::: PAGE TEXT :::

How would you describe your relationship with yourself? Is it a healthy, positive relationship or is it destructive? Are you consistently picking yourself up or putting yourself down? The relationship we have with ourselves has a profound impact on our day-to-day lives. Not only does it show up in our mood and disposition, but also in our actions. Over the past three years I have been in the pursuit of trying to level up and become a better me. I’ve realized that the better my relationship is with myself, the better every other aspect of my life becomes. Below are five ways I’ve found to improve this relationship.
1) Act Through Love
When you want an aspect of your life to evolve do it because you love yourself. If you’re looking to improve your diet, implement some type of physical training program, or better yourself in any way do it because you love yourself, not because you hate some aspect of the person you currently are. In my personal experience I’ve had times where I wanted to change my diet and up my exercise regimen because I had a negative self-image. I thought I was fat, used negative self-talk, and didn’t think anything I was doing was good enough.

::: DATA LINES :::

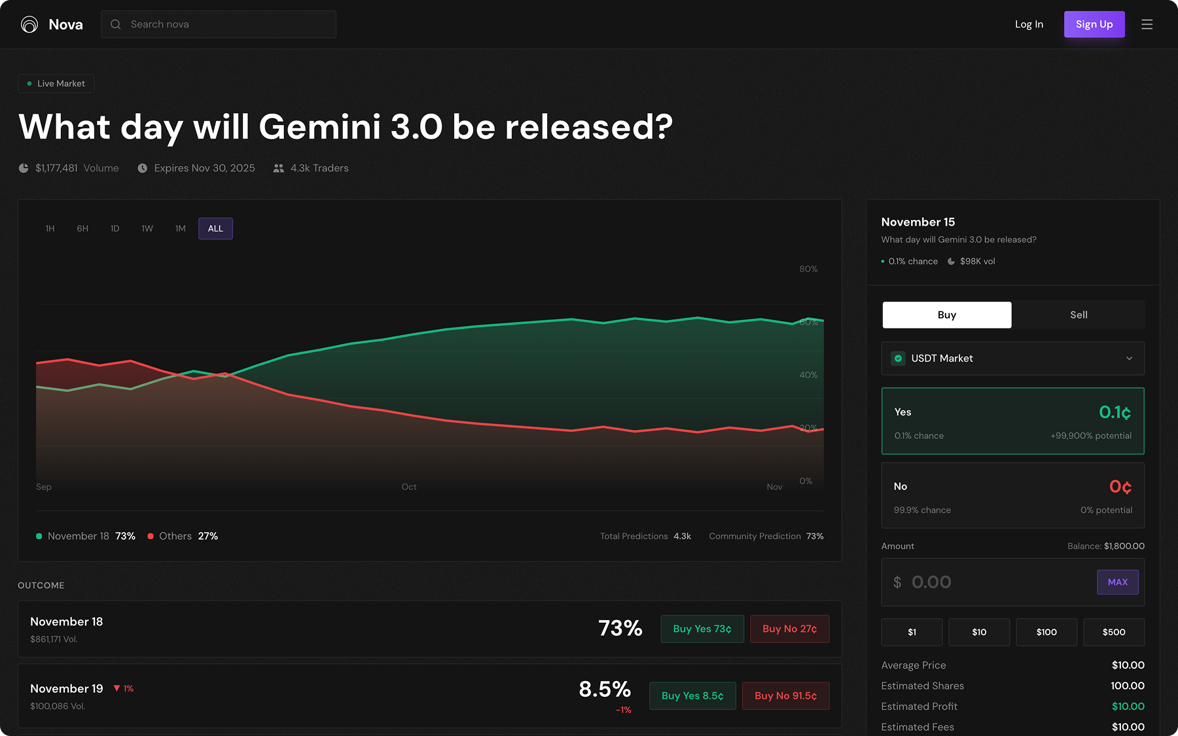Switch to the Sell tab
1178x736 pixels.
pos(1079,315)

:::

TASK INSTRUCTIONS
A: According to the self-relationship text, for how long has the writer been trying to level up and become a better version of themselves?
B: Please reproduce the part of the self-relationship text starting with "1) Act Through" and going on through "was good enough.".

EXERCISE RESPONSES
A: For the past three years.

B:
1) Act Through Love
When you want an aspect of your life to evolve do it because you love yourself. If you’re looking to improve your diet, implement some type of physical training program, or better yourself in any way do it because you love yourself, not because you hate some aspect of the person you currently are. In my personal experience I’ve had times where I wanted to change my diet and up my exercise regimen because I had a negative self-image. I thought I was fat, used negative self-talk, and didn’t think anything I was doing was good enough.